COMPTE-RENDU – Le Messie de Haendel revient chaque année comme la dinde de Noël : on sait exactement ce qui va arriver, mais on y retourne quand même. Cette fois, nouveauté au menu : Rafael Payare dirige pour la première fois cette tradition quasi liturgique. Dans la salle tout en bois, accessible par les entrailles du métro, la lumière orangée enveloppe le public comme un plaid sonore. Derrière le chœur, une couronne de Noël trône fièrement : on est prêts. Très prêts. Peut-être trop.
Ouverture légère, chef infatigable
L’ouverture démarre avec élégance, laissant respirer le clavier. Payare dirige à deux mains, baguette à droite, énergie partout ailleurs. L’engagement corporel est total : ça bouge, ça vit, ça sourit. On sent un chef heureux, et un peu comme un enfant à qui on aurait confié les clés d’un manège géant.
L’orchestre s’adapte finement aux effectifs : discret avec les solistes, plus expansif avec le chœur. Sur le papier, c’est très bien. Dans les faits… parfois un peu plus compliqué.
Les solistes : le bon, le moins bon, et la chirurgienne
Levy Sekgapane, ténor, ouvre le bal avec une voix souple, claire, bien projetée. Il attaque en crescendo, soigne ses intentions, chante sans partition (qu’il garde quand même en main, au cas où). Le vibrato est constant, le timbre frais, la tenue impeccable. Seules les fioritures dans le bas de la tessiture se montrent un peu capricieuses, mais rien de dramatique.

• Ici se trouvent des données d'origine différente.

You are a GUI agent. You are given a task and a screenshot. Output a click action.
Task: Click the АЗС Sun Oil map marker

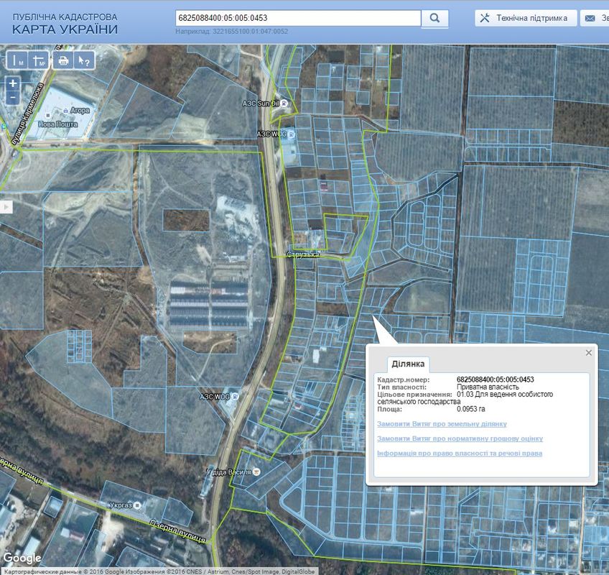(x=284, y=104)
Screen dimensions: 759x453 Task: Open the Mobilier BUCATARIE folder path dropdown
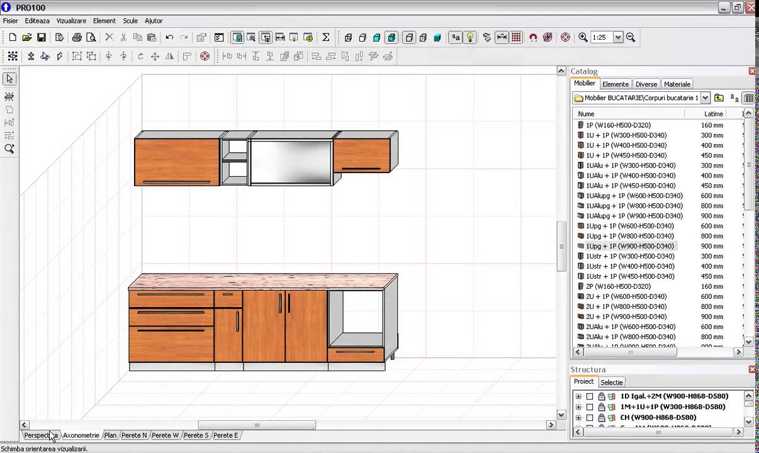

Roderick Williams, baryton, arrive en patron tranquille. Articulation exemplaire, fioritures propres, timbre grave mais aéré. Il chante pour toute la salle, comme s’il voulait inclure les spectateurs du dernier rang dans l’oratorio. Plus le concert avance, plus il gagne en coffre, quitte à finir légèrement “en coton”, fatigue oblige.
Luciana Mancini, mezzo-soprano, divise. Le timbre est perçant, parfois nasal, capable de traverser l’orchestre même en pianissimo. Les aigus sont magnifiques, mais le médium manque de profondeur. L’anglais, franchement approximatif, donne parfois l’impression qu’elle chante dans une langue encore non répertoriée. Après l’entracte, elle s’installe davantage, mais les sauts d’intervalles restent risqués, et le duo manque cruellement de complicité avec Levy Sekgapane. Dommage.
Et puis arrive Lucy Crowe. Et là, plus de débat. Timbre cristallin, projection impeccable, endurance d’athlète olympique. Elle module, articule, incarne, sans jamais trahir la ligne. Lors du “Glory to God in the highest”, elle se tourne vers le chœur et les trompettes au second balcon : effet garanti. Une véritable chirurgienne de la technique vocale, qui termine le concert comme elle l’a commencé : sans la moindre trace de fatigue. Chapeau.
Le chœur : héroïque, mais à bout de souffle
Le chœur est impressionnant dans les fugues, bien en place rythmiquement, attentif aux innombrables départs donnés par Payare (véritable chef d’orchestre ET chef de gare). Mais la durée fait son œuvre.
Les soprani forcent dans les aigus, le son se serre, l’acoustique amplifie les fréquences hautes, parfois jusqu’à la limite du supportable. Les fins de phrases manquent parfois d’unité, et certaines intentions très appuyées du chef dépassent ce que l’ensemble peut réellement produire.
Sur “Hallelujah”, tout le monde se lève, évidemment. Tradition oblige. Mais on sent que les corps (sur scène comme dans la salle) commencent à demander grâce.
Amen… et merci
La dernière ligne droite est longue. Très longue. Certains spectateurs quittent la salle avant la fin. À l’arrivée, pas de bis (et personne ne le réclame vraiment). Le public se lève néanmoins pour une standing ovation spontanée, saluant un chef infatigable et une distribution globalement solide. Un Messie généreux, parfois excessif, parfois inégal, mais porté par l’énergie communicative de Rafael Payare. Une tradition respectée, un peu bousculée, parfois essoufflée, mais toujours debout. Comme le public. Et on se dit “À l’année prochaine !”.